The DREAM Act [Development, Relief and Education for Alien Minors Act] would allow undocumented immigrant students with good moral character who graduate from US high schools and can prove their ongoing presence in the country the chance to earn a conditional permanent residency.
With a fiercely urgent desire to act as agents of their own destinies, many DREAMers have shared their stories on www.thedreamisnow.org, in order to push for passage of the provisions in the DREAM Act. The website launched this week.
One DREAMer, Alina, shares that she was raised as a conservative Republican. So she thinks that DREAM Act needs to be evaluated from all sides of the spectrum, not from a single viewpoint. Since every person should count and be treated as a human being, passage of a DREAM Act is Christian action, she explains.
Her own dream is to enlist in the military so she can give back to the United States, a country that has given so much to her.
Passage of the DREAM Act is critical to the futures of youth like Alina who have no other legal avenue to obtain legal status. Returning to their country of birth doesn’t guarantee a path to documented status and usually complicates the matter with other legal obstacles. Many DREAMers lack citizenship documents from their home country also.
The Dream Is Now project lets young undocumented immigrants submit videos that explain the transformation they’d see in their own lives if the DREAM Act were passed. The videos will be posted on the website. Guggenheim, with “Waiting for Superman” and “An Inconvenient Truth” already on his resume, plans to eventually compile the DREAMers’ stories into a documentary film.

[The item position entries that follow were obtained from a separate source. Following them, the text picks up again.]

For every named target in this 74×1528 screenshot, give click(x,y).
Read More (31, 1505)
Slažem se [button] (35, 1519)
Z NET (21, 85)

“The documentary becomes a living, breathing petition,” Guggenheim told Yahoo News. “These DREAMers are putting everything on the line. When they come out like this, they are saying, ‘I’m ready to risk it all for what I believe.’”
Powell Jobs' mission
Powell Jobs, financial backer of the effort, told Yahoo News the new project opened a channel for the issue’s momentum and gave some visibility to the young people whose lives would benefit from the DREAM Act.
“There needed to be a demystification—to put a face to these people, to hear the individual stories,” Powell Jobs told Yahoo News. They report that this was one of the few interviews she has granted since Steve Jobs’ death in 2011.
Powell Jobs told Yahoo News that her initiative to help low-income and minority students attend college, College Track, triggered her interest in DREAMers. Many participants of the College Track program are undocumented.
"They’re our children’s friends. They are people we know. This is a huge national problem that needs resolution,” Powell Jobs is quoted as saying.
The project is supported by a Facebook page, an Instagram and Twitter campaign utilizing the hashtag #thedreamisnow, and a petition on the website.
The power of story that The Dream Is Now harnesses brings an engaging dynamic to the political effort that has already taken hold among the American public. The DREAM Act is such an obvious work of justice, that even amid the anti-immigrant initiatives of the past few years, it nearly cleared Congress in 2010, to reach the desk of a president who would have signed it into law. It failed largely owing to the Senate filibuster.
Now is a new day and sees a new politics in America. Latinos claimed their political power in the presidential election of 2012, and both political parties have taken notice. In a diverse America, an obstructionist perspective will not stand. President Obama issued the Deferred Action for Childhood Arrivals has already provided a two year window of legal presence in the country for qualifying DREAMers. Now, with the majority of Americans advocating comprehensive immigration reform, passage of the DREAM Act is a logical component.
With influential leaders lending their talent, their financing and their support to the DREAMers, the DREAMers have an avenue to vocalize their own stories in their own voices.
Those stories will move the hearts of America.